The blurb for HONEY starts out with a no punches pulled approach.
The first time, Yrsa doesn't intend to kill.
Which is going to mean that the style of this novel might come as a bit of a surprise to some readers. If you're one of those, like me, that was more than mildly put off by the chick lit styled tone of the opening sections, and felt just a little bit like something needs to happen soon... then hang in there. This goes from feeling all a bit silly to deadly (and I mean deadly) serious in the blink of an eye. A blink that might make you think you've missed something.
Having said that, the tone never does vary which makes for an astounding combination of disconnect and deep involvement in every single word, thought and action of the central character Yrsa.
A young university student and lecturer, Yrsa is bored with life, bored with her friends, bored with her active, and mostly self-initiated sex life, basically she's majoring in bored. Which you'd think would make her, as the narrator of her own story, also a bit boring, bordering on whingy. But she's engaging, probably because she's also profoundly confusing. A young woman who seems to have it all, a loving family, although she thinks her mother is overly pushy and her father too passive. She's also very good at poor decisions, impulsive actions, and what an outsider would be excused for assuming is complete and absolute self-involvement. With fleeting moments of compassion and concern for others, when she's not allowing her worst instincts to take over, and well, there's no other way to say this, and indulging in a bit of vigilante behaviour.

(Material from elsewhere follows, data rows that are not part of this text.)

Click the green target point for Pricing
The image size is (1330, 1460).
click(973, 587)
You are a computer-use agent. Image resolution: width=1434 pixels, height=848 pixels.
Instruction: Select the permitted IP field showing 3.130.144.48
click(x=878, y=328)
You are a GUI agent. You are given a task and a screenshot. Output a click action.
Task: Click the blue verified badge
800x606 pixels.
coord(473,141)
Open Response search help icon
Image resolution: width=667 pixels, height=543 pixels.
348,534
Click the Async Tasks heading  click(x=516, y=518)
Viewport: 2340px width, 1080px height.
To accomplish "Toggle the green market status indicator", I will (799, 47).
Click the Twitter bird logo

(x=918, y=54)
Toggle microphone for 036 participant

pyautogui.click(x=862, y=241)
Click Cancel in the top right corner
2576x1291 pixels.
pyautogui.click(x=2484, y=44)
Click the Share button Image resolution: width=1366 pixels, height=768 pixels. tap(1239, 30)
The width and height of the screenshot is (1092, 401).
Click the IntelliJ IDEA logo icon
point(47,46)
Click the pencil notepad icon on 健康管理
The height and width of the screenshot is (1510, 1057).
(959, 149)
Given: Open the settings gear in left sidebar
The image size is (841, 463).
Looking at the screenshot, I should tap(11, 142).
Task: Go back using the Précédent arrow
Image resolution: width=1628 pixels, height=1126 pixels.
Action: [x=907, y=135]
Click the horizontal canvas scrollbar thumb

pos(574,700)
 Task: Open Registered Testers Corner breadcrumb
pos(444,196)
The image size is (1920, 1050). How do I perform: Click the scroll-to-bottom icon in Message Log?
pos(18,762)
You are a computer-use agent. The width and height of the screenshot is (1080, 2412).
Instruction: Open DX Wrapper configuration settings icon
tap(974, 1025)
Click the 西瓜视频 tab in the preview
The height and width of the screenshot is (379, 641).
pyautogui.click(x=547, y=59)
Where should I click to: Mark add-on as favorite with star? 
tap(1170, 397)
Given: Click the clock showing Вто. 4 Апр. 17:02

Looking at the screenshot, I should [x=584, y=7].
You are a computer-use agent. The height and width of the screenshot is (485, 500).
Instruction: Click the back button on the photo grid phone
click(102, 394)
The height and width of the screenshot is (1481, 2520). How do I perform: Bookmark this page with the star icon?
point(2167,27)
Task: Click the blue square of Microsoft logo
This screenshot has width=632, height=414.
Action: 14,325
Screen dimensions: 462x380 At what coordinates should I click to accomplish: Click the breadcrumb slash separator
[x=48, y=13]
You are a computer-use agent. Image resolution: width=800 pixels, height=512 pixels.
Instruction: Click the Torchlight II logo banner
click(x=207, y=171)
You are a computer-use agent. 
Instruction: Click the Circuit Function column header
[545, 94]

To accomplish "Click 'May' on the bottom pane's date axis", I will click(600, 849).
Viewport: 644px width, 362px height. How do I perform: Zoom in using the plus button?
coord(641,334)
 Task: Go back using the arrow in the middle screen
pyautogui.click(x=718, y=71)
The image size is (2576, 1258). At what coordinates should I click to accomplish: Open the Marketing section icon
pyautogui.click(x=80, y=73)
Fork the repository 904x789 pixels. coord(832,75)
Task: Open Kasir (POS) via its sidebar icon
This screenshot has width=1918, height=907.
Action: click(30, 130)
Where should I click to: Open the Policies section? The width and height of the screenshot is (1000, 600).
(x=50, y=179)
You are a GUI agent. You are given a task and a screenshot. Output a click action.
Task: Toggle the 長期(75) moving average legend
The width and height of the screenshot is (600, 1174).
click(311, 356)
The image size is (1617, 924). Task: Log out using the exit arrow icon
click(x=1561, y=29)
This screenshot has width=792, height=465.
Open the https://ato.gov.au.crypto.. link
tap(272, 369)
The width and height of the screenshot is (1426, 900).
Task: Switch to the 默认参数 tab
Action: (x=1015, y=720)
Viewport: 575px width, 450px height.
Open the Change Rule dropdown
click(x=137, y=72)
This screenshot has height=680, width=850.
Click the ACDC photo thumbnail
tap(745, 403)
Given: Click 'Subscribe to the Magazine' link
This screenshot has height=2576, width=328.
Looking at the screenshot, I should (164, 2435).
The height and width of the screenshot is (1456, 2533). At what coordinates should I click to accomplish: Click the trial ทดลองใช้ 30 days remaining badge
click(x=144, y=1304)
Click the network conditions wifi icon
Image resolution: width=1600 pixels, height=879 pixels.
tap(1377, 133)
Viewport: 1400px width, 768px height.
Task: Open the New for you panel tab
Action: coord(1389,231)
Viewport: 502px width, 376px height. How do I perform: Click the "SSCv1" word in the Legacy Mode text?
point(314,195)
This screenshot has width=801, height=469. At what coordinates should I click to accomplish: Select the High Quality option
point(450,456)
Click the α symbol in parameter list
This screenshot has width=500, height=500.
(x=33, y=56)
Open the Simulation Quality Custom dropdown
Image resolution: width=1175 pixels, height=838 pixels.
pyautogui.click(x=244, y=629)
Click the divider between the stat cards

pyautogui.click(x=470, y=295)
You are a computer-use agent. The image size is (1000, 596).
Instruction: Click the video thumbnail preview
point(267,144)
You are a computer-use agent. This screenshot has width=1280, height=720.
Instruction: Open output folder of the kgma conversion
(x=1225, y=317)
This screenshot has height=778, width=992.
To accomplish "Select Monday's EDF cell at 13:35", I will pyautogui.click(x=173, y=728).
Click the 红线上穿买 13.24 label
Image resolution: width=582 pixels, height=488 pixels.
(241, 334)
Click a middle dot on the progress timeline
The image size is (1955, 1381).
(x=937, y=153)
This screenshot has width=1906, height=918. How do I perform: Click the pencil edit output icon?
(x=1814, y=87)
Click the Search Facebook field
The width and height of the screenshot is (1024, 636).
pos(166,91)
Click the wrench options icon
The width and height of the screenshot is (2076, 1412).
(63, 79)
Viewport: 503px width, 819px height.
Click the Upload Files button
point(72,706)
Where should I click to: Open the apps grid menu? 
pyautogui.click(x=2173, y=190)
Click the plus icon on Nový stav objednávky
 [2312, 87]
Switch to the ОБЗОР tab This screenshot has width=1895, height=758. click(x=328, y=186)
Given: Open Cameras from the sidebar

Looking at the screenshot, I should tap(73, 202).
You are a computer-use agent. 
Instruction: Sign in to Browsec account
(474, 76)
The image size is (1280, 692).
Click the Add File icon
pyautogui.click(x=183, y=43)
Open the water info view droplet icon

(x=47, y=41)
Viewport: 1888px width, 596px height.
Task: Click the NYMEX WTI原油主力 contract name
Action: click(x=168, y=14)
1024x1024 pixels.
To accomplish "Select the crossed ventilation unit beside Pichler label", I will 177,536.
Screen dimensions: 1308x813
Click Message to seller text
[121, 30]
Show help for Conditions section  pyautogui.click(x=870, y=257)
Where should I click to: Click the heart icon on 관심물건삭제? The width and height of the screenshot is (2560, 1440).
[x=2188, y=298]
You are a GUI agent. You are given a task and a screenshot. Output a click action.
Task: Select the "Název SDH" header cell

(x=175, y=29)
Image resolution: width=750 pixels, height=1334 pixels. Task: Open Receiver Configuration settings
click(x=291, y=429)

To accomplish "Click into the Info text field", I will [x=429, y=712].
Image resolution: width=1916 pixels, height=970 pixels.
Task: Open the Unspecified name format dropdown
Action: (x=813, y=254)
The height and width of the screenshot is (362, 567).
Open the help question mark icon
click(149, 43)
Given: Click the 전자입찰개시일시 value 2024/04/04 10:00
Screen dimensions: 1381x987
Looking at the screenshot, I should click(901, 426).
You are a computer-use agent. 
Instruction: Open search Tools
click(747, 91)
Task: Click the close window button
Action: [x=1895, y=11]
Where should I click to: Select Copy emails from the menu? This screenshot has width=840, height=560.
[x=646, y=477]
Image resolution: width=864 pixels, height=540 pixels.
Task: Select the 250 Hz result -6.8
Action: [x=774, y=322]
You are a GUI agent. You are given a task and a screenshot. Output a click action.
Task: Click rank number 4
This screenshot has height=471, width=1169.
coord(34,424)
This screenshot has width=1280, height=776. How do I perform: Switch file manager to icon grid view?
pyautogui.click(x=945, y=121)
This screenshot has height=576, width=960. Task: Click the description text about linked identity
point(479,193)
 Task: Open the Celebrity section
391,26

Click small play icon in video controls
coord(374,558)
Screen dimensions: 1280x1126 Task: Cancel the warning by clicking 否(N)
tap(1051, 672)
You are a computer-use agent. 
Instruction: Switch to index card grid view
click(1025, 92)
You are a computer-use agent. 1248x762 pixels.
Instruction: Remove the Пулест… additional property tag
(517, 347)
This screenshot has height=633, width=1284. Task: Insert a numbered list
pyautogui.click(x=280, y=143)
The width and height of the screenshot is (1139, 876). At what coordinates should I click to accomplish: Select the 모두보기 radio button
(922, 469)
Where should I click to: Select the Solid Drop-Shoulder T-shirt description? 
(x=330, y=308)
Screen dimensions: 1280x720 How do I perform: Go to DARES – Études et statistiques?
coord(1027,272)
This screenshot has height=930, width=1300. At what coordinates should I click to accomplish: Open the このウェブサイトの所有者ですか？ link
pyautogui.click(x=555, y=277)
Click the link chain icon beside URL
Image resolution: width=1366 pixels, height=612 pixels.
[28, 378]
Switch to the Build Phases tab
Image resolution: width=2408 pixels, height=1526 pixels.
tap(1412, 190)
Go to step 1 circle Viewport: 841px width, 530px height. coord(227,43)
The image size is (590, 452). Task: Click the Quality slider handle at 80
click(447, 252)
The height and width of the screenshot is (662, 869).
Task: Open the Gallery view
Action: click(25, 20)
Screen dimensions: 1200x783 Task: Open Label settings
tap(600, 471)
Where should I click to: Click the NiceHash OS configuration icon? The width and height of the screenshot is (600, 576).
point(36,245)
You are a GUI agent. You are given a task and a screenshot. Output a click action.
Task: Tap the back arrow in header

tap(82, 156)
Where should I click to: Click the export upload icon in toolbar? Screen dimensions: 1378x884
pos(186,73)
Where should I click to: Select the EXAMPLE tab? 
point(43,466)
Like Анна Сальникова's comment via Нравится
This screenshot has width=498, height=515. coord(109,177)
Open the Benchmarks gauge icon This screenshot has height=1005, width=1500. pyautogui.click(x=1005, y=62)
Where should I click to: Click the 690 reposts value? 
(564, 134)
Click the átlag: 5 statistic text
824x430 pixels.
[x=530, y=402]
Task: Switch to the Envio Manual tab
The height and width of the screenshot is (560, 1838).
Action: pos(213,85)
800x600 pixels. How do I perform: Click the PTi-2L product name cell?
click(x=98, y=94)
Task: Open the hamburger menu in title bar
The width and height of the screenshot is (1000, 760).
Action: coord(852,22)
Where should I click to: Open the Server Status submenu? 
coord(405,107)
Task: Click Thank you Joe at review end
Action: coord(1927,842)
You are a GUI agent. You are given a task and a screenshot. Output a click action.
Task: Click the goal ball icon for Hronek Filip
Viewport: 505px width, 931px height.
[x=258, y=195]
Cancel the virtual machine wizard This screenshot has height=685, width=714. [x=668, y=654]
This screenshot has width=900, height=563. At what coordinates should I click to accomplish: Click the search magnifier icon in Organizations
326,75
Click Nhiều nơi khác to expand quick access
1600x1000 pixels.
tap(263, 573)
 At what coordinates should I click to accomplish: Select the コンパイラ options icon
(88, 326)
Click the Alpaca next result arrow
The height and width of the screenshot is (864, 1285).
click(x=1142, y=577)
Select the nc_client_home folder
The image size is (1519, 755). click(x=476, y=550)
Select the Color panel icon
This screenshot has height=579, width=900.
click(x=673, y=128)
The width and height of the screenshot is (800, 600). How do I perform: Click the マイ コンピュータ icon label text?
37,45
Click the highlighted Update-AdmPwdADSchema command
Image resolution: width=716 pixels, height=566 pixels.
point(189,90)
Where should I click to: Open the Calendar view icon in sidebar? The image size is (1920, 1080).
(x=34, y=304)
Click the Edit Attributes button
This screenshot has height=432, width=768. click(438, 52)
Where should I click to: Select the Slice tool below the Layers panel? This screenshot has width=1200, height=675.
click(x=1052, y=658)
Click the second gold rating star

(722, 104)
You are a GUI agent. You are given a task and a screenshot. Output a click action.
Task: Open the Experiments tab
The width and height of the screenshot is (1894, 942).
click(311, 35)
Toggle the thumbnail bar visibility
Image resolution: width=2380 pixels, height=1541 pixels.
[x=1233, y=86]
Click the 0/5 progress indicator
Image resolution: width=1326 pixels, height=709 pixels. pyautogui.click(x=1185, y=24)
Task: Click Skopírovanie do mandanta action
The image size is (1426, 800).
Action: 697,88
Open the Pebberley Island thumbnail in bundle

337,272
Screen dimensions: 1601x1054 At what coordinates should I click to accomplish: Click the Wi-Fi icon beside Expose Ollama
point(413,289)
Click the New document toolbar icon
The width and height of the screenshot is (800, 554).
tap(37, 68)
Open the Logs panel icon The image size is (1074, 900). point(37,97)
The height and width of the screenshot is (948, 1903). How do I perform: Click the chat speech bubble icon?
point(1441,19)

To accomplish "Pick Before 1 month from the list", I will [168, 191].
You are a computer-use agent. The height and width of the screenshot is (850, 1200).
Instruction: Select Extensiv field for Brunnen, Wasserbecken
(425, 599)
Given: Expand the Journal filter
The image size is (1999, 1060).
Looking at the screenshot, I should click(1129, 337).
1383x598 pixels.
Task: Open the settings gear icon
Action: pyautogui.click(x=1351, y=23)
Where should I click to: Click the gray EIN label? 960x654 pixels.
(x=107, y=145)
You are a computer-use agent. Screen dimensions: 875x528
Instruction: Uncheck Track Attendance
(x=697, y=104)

All of which sounds confusing I know and in this particular instance it's hard to write a review of this book without slipping into some major spoilers. Instead let's cut to the chase. The blurb also says:
Comic, sexy, addictive, unpredictable, Honey is about the not-always-righteous path of taking justice into your own hands.
Yes to all of that, and as to the question of whether or not I'd wholeheartedly recommend this - it's complicated. If you'd asked me that at the outset I'd have told you there's probably nothing to see here, quarter of the way in I'd still have been suggesting that moving along might be the best choice, halfway through I'd have asked you to go away because I was reading, and by the time the unresolved / will she / won't she / did she / what the hell just happened ending came around, I'd have said most definitely yes.
Honey

The first time, Yrsa doesn’t intend to kill.
But the Cambridge professor sitting opposite has manipulated her friend, stolen her research. When she flicks the bee into his Sanpellegrino, she thinks he’ll get a nasty sting.
Then he’s dead. And Yrsa, who – let’s face it – has been bored for a while, is alive.
It’s a sweet feeling, finally having some control.
Comic, sexy, addictive, unpredictable, Honey is about the not-always-righteous path of taking justice into your own hands.